More rain clouds must have blown in because the room fills with a brownish light. She tells him about Tomas. Responsible, intelligent, driven, a good father and husband. “I could go on and on.”
“And Brigitte?”
She’s startled that he remembered her name. To hear someone else say it out loud, it makes her feel as though Brigitte is present, sitting at the table with them. “She’s on her own path. Isn’t that what every parent wants? A child who is out in
the world, doing what she wants to do?”
He leans forward with his elbows on the table, as if trying to get underneath her words. He’s waiting for her to say more, and the silence elongates until she feels the need to say more.
“For years she wanted to be a translator. Then it was a veterinarian, then an emergency medic, then a poet, and then the Peace Corps, then I forget. There were so many iterations of possible careers, I lost track. And she could have done any one of those things. A million other things too.”
“A girl with many interests,” he murmurs.
“That’s one way to put it.”
“How do you put it?”
“Oh, I don’t think about it anymore. We haven’t spoken in a long time. Six years.” That last part came out fast.
A pause. “That sounds hard.”
“In the beginning, but one learns to carry on.”
“How?”
“The way one does. Life isn’t beyond mending, Moto. As you know.”
Minutes go by, it seems. The wind picks up, rattling the windows. Her right leg feels incredibly hot. She must be too close to the heater. She shifts, but still her leg is burning. And now her stomach aches, as if it’s shrunken into a tight fist. His gaze is fixed on the fish tank behind her. His birthmark is an intense red, almost in the shape of a crescent moon. “She sounds like an artist, your daughter,” he says, as if speaking to himself.

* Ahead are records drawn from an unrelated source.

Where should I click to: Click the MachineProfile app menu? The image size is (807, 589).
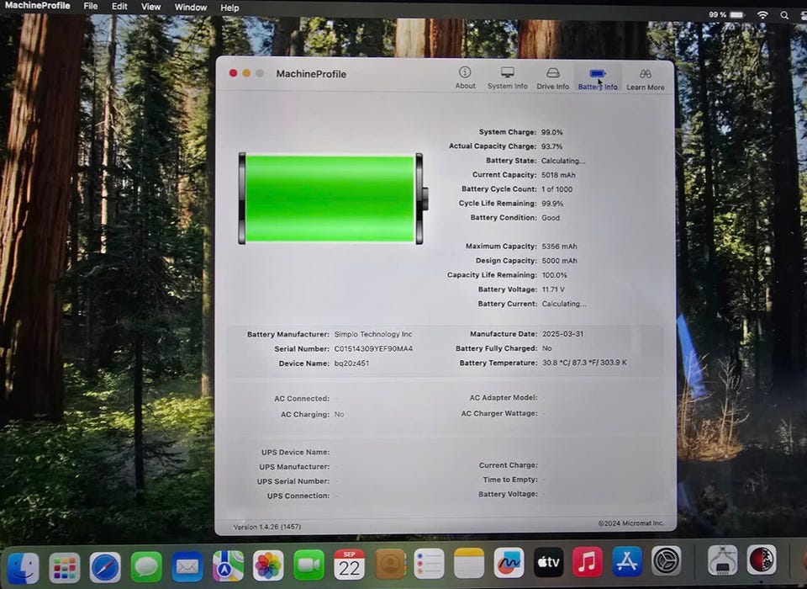(38, 6)
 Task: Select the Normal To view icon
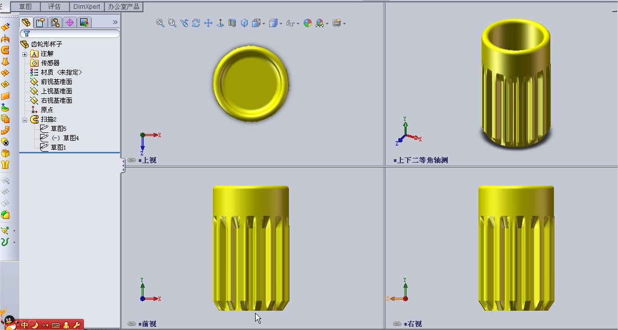tap(220, 23)
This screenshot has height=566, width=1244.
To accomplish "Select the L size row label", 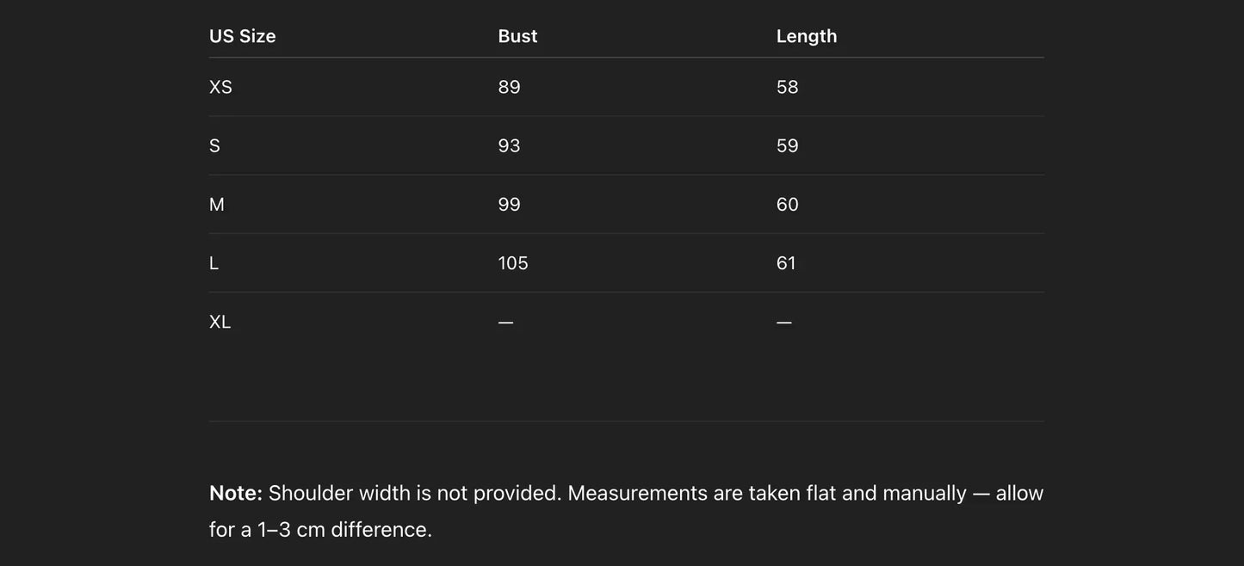I will 214,263.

“I suppose. There was that phase of poetry.”
“That’s not what I mean. She sounds like she’s struggled to find her place in the world. Sensitive people are like that. When a way of life isn’t working, you have to get rid of it. The alternative is to feel a part of you, a big part has been forgotten. Eventually it just dies off.”
Hanne feels slightly disoriented. Is he trying to tell her something about himself? Or does he suddenly claim to have special insight into Brigitte? “You didn’t struggle to find your place.” She says it as a statement, not a question.